> **Instructions to follow**
Copy the material word for word, starting with the line that contains "will click(650, 41)." and going on through the line that contains "Action: (163, 56)".

> **Data for this exercise**
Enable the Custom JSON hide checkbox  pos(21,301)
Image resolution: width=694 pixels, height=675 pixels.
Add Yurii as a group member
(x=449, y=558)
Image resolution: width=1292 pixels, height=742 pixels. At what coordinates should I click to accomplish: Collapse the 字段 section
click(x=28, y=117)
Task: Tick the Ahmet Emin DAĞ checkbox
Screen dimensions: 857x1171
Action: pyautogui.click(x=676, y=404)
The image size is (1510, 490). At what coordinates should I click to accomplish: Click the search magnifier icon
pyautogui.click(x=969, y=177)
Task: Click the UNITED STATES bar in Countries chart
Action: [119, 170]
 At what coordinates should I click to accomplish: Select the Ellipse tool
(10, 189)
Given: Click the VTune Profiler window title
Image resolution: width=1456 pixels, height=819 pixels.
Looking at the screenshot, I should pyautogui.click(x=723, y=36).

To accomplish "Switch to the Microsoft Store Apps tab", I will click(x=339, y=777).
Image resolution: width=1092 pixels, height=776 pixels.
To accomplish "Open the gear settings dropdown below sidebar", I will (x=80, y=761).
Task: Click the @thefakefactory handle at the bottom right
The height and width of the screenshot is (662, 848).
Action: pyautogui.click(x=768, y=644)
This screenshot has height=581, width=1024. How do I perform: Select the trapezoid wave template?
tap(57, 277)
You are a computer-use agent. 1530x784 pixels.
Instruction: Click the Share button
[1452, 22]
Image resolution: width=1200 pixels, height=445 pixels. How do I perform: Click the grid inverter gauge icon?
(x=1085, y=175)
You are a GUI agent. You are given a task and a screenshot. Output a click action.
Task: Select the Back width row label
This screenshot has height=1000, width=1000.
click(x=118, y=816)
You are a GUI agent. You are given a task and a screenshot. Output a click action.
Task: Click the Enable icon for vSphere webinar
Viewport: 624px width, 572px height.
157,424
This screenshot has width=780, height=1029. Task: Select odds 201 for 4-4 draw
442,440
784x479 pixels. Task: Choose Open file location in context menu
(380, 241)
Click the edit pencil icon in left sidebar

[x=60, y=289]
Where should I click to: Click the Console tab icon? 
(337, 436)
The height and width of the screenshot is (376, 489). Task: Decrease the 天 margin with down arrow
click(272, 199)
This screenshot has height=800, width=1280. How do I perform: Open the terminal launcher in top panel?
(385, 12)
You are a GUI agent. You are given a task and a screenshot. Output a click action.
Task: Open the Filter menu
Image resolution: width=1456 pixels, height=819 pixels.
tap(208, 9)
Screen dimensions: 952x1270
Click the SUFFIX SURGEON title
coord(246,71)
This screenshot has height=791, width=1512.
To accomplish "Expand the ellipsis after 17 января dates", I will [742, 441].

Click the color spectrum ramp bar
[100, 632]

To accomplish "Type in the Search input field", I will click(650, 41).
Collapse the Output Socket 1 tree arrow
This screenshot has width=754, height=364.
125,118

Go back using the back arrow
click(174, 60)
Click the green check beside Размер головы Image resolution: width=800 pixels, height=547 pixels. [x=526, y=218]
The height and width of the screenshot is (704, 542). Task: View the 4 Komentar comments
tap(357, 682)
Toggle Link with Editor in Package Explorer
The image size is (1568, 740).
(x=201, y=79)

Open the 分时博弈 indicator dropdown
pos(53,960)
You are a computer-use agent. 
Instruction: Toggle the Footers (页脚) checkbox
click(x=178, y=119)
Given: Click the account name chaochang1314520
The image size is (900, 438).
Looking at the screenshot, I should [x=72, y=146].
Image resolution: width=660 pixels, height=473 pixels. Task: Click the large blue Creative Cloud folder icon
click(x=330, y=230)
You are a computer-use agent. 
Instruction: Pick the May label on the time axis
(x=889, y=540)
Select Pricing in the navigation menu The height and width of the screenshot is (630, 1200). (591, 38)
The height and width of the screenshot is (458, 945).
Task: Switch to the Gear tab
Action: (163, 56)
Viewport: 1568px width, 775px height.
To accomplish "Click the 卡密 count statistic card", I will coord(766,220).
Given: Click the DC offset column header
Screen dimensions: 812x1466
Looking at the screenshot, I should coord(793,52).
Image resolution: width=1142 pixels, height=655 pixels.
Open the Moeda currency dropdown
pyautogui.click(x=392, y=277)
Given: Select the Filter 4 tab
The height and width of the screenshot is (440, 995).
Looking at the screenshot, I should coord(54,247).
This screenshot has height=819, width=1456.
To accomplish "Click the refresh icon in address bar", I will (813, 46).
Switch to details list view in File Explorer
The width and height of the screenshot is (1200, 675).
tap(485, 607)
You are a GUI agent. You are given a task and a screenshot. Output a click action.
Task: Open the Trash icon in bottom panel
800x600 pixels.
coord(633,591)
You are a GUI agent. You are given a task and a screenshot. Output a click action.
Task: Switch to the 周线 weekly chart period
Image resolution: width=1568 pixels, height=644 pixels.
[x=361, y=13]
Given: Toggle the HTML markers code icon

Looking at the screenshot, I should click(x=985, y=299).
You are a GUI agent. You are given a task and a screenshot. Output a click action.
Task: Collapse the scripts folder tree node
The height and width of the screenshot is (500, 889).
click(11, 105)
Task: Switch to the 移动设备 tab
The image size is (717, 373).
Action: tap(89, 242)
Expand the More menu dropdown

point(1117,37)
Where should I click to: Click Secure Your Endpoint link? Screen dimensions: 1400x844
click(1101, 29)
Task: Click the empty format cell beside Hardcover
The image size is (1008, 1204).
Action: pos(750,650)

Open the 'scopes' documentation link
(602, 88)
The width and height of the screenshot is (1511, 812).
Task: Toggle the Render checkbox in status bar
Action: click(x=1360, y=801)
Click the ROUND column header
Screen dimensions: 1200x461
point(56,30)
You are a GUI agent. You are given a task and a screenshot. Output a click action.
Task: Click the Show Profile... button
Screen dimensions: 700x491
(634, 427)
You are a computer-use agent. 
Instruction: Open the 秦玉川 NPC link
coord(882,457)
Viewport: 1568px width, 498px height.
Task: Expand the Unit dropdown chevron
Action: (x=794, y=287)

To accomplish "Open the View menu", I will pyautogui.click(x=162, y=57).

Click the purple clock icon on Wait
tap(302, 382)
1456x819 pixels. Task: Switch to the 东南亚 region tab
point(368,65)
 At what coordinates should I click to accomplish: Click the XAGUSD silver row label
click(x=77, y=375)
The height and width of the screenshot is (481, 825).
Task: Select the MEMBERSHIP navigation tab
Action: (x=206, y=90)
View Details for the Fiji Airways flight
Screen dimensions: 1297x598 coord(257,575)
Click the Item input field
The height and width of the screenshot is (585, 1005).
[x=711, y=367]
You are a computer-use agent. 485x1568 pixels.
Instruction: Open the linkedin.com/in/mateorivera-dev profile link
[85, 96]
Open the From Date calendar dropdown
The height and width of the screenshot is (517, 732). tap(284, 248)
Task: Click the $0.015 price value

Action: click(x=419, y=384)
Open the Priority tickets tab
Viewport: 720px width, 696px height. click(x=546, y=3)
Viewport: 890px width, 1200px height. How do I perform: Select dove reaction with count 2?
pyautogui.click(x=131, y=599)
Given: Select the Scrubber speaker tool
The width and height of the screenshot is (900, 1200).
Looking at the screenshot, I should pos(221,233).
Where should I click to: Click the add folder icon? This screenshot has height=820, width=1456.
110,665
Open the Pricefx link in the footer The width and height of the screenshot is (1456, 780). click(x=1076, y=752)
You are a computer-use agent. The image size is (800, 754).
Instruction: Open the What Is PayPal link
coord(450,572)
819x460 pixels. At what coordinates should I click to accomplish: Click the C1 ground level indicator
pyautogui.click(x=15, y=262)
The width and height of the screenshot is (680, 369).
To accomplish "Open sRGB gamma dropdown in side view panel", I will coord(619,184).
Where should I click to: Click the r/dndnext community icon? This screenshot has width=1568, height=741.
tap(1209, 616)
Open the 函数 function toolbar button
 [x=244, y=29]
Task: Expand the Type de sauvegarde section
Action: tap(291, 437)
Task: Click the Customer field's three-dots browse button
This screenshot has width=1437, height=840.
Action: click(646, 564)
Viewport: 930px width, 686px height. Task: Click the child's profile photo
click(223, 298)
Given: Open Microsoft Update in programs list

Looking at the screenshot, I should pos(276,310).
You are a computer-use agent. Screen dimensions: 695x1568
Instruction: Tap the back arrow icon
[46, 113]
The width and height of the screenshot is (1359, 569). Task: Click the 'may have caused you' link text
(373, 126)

> **Final result**
To accomplish "Type in the Search input field", I will click(650, 41).
Collapse the Output Socket 1 tree arrow
This screenshot has width=754, height=364.
125,118

Go back using the back arrow
click(174, 60)
Click the green check beside Размер головы Image resolution: width=800 pixels, height=547 pixels. [x=526, y=218]
The height and width of the screenshot is (704, 542). Task: View the 4 Komentar comments
tap(357, 682)
Toggle Link with Editor in Package Explorer
The image size is (1568, 740).
(x=201, y=79)

Open the 分时博弈 indicator dropdown
pos(53,960)
You are a computer-use agent. 
Instruction: Toggle the Footers (页脚) checkbox
click(x=178, y=119)
Given: Click the account name chaochang1314520
The image size is (900, 438).
Looking at the screenshot, I should [x=72, y=146].
Image resolution: width=660 pixels, height=473 pixels. Task: Click the large blue Creative Cloud folder icon
click(x=330, y=230)
You are a computer-use agent. 
Instruction: Pick the May label on the time axis
(x=889, y=540)
Select Pricing in the navigation menu The height and width of the screenshot is (630, 1200). (591, 38)
The height and width of the screenshot is (458, 945).
Task: Switch to the Gear tab
Action: (163, 56)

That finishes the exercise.